The Serengeti in Tanzania is the world's greatest national parks. Each January, when 2 million wildebeest and zebra give birth amid the heroic landscape of the southern grass plains, a scene of biblical splendor unfolds. Then, in April, the animals set off on the epic Great Migration.
All this may soon come to an end. The Tanzanian government intends to build a commercial road through the north of the Serengeti, bisecting the route of the migration. Its ostensible purpose is to connect the city of Musoma on Lake Victoria to the ports of the Indian Ocean.
Conservationists are universally horrified. It is predicted that the migration will effectively cease, the wildebeest population will collapse and life will become a great deal easier for poachers. The outrage is fueled by the existence of an alternative (longer) southern route, which avoids the park entirely.
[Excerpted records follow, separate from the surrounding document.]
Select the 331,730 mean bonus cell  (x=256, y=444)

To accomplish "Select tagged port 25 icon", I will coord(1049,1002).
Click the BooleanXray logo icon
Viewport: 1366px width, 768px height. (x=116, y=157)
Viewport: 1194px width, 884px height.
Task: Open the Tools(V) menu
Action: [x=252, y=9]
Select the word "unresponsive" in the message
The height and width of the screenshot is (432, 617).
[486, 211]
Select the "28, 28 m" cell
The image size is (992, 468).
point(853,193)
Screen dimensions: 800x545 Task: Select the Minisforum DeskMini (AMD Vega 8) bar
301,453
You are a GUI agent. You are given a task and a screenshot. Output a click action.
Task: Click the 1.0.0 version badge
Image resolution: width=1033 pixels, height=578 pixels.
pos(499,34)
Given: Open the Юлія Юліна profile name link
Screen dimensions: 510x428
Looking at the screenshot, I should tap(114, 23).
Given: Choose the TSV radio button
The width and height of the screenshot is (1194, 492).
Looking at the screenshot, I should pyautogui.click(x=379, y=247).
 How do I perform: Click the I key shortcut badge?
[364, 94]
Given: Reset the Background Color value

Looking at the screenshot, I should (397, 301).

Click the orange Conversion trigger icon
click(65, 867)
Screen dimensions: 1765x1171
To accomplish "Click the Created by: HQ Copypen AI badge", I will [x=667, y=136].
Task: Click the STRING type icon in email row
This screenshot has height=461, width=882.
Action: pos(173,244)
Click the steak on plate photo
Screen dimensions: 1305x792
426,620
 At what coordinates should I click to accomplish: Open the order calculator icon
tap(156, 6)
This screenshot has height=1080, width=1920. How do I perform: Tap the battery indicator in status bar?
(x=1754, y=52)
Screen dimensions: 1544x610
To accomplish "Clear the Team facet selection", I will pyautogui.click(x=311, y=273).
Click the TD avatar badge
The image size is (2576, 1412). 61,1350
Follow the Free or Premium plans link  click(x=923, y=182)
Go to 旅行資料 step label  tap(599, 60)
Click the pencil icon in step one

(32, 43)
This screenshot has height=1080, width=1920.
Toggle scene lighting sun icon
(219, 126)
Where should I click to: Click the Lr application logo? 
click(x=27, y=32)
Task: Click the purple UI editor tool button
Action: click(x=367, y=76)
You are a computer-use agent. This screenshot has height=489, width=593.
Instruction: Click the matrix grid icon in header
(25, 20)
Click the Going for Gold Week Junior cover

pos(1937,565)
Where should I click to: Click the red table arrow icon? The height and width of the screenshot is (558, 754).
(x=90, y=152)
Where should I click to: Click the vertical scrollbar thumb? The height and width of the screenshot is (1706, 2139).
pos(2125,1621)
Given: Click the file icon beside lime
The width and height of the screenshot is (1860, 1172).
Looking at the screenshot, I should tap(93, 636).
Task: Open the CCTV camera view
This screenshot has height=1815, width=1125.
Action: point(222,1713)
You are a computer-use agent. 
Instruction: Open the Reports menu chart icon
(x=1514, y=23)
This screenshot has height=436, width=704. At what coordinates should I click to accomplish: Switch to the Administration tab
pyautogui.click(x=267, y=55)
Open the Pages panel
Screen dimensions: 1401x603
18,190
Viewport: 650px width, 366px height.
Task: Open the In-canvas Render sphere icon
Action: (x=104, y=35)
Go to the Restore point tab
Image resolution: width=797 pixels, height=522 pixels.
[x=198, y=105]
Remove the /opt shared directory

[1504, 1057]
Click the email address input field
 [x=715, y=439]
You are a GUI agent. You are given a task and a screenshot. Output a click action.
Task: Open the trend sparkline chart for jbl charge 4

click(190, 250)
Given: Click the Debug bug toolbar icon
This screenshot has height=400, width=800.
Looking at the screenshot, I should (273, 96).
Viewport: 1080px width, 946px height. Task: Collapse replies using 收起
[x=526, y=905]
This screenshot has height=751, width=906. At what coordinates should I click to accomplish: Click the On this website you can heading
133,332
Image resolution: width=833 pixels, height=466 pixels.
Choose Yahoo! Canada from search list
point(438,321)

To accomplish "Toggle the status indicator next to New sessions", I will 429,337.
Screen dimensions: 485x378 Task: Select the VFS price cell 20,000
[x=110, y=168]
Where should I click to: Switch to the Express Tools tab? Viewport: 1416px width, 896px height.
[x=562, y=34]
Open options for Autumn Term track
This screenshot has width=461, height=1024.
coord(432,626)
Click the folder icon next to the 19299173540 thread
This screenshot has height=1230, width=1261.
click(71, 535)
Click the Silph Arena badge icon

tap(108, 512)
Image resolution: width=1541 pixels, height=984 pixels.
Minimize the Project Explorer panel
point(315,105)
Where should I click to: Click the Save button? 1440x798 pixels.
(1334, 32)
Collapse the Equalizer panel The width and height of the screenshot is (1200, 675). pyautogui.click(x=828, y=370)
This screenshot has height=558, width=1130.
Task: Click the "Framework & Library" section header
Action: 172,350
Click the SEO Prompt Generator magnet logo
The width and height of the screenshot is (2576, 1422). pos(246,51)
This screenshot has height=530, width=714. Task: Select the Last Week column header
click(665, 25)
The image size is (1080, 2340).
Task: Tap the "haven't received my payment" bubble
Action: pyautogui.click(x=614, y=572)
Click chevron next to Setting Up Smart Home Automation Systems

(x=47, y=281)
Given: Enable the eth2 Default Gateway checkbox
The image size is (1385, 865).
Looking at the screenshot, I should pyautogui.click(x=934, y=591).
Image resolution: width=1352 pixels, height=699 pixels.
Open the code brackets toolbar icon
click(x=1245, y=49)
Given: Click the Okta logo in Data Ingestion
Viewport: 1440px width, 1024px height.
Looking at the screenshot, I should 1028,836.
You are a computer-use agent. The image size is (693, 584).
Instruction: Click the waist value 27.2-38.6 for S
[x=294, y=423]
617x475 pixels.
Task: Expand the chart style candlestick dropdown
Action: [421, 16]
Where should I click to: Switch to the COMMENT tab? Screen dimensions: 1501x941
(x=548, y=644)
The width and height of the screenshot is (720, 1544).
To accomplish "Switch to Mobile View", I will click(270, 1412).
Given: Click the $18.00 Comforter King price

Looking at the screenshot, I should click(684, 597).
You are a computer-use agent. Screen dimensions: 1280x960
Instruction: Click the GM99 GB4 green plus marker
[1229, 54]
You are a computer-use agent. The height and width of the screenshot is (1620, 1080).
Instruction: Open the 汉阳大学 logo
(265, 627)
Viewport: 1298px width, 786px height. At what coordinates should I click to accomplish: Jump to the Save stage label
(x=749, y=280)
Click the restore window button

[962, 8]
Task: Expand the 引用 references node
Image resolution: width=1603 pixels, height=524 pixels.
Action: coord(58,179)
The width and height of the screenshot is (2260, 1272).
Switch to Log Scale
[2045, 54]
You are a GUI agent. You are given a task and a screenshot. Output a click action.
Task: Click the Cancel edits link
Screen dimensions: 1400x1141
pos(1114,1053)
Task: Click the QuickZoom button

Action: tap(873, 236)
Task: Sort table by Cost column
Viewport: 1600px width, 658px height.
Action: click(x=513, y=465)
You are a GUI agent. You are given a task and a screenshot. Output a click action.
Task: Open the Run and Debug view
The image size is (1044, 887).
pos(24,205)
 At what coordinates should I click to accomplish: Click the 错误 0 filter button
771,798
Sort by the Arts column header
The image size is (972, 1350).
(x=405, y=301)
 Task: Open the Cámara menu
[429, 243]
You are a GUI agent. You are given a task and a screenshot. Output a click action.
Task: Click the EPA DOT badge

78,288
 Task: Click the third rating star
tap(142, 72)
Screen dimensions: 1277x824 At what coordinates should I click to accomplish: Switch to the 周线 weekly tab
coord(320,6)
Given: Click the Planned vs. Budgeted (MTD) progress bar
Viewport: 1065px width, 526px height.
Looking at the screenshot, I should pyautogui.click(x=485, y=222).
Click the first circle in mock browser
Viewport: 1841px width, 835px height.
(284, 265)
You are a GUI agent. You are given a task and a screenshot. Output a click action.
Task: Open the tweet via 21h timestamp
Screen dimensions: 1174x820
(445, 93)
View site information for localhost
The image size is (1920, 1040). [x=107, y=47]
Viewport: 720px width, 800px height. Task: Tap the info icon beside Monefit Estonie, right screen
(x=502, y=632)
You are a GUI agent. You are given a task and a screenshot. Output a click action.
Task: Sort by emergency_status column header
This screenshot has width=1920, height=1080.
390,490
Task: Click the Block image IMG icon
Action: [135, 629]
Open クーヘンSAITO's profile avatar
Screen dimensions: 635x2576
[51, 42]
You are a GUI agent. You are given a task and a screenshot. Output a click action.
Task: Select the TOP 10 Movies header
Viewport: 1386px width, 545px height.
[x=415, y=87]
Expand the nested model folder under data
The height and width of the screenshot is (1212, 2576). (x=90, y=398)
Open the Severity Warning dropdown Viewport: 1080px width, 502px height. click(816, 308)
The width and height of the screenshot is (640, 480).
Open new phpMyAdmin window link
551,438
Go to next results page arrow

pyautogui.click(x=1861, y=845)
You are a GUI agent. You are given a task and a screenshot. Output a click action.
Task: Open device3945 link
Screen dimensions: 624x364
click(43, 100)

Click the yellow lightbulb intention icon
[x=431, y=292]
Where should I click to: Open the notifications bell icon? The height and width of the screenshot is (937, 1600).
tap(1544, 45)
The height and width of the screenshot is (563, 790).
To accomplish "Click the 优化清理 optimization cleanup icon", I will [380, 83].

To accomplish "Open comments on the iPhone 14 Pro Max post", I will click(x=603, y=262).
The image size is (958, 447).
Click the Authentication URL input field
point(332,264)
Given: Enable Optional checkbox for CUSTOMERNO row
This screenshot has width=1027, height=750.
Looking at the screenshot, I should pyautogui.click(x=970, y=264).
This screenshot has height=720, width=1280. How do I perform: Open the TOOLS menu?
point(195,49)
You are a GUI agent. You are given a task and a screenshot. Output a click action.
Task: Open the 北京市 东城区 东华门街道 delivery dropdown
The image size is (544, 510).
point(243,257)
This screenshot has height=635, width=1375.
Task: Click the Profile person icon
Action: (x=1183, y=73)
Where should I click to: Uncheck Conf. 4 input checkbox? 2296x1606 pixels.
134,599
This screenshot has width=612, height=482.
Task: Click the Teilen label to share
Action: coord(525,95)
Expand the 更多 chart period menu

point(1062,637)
So why do it? Prior to last October's presidential elections, it was widely supposed that this was a blatant attempt to win votes. But President Kikwete has just been reelected to a second term, and the road plan hasn't gone away. Perhaps a calculation has been made that trade with the emerging economies of Central / Eastern Africa will become much more lucrative than wildlife tourism. Huge quantities of oil (2 billion barrels by one estimate) have recently been discovered in Uganda, and a regional boom is predicted.
Of course, African people have a right to development. But the Serengeti is Nature's equivalent to Chartres Cathedral. And if it is not possible to preserve the world's greatest national park, then what, ultimately, will remain?